So I'm trying to understand the group of points of $y^2=x^3+1$ over $\mathbb{F}_5$ and for some reason I seem to be getting nonsense answers and I'm not sure what I'm doing wrong.
So basically my formulas for this particular elliptic curve are:
$\lambda=\frac{y_1-y_2}{x_1-x_2}$, or $\frac{3x^2}{2y}$ if we're doubling the point.
$x_3=\lambda^2 -x_1-x_2$
$y_3=\lambda x_3+y_1-\lambda x_1$
My points are: $O,(0,1),(0,4),(4,0),(2,3),(2,2)$. Now maybe someone could just clue me in right away as to whether any of these points can be the identity element in disguise, because $(0,1)$ and $(0,4)$ definitely seem to be. But upon adding some of the other points to each other I'm getting that the other three points all have order two, so I was thinking the Klein-4 Group, but then for instance $(4,0)+(2,2)=(2,2)$ which means that $(4,0)$ must be the identity, and I'm just thoroughly confused.

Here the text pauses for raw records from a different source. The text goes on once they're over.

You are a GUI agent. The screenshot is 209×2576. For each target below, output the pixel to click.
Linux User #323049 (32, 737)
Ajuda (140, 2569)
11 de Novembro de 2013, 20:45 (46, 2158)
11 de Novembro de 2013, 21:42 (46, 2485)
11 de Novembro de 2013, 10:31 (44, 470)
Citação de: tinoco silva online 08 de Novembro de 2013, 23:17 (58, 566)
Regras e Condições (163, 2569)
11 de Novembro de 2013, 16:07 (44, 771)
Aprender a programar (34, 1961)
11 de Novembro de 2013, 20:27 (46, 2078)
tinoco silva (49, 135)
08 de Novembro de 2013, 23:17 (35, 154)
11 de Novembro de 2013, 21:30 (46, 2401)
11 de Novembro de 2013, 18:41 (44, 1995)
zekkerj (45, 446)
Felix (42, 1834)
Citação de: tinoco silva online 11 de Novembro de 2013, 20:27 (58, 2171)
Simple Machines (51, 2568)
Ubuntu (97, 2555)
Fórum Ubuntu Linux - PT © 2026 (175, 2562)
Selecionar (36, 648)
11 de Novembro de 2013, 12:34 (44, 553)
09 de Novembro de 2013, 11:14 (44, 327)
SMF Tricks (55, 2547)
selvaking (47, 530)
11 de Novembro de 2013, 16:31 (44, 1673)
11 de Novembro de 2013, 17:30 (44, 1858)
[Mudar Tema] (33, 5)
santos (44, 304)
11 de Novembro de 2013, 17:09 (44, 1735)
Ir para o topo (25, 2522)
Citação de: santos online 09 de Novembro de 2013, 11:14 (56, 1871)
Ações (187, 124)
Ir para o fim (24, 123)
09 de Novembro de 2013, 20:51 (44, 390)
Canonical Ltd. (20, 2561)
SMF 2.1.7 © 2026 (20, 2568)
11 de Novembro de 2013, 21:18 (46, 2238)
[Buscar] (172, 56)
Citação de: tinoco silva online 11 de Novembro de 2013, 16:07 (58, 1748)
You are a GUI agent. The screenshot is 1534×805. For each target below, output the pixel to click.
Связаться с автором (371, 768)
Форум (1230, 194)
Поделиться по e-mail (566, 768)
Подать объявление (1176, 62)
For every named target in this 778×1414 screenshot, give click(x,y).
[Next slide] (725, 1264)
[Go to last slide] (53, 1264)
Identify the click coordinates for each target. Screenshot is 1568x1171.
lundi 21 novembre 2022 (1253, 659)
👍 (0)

It would seem to me that the only points which could be the identity would be the $(0,1)$ and $(0,4)$ since those have zero in the x-coordinate, but the only way all my computation makes sense is if they're all the identity. However I'm not sure how much of this reasoning carries over to finite fields.
The point $(x_3, y_3)$ is the third points of intersection of your curve with the line through $(x_1, y_1)$ and $(x_2, y_2)$; it is not their sum, but rather minus their sum (three co-linear points $P,Q,R$ satisfy $P+Q+R=O$). With the formulae you have written down, the sum of $(x_1, y_1)$ and $(x_2, y_2)$ is in fact $(x_3, -y_3)$.
As Hurkyl remarks, the identity is the point at infinity on your curve. None of your points could be "the identity in disguise".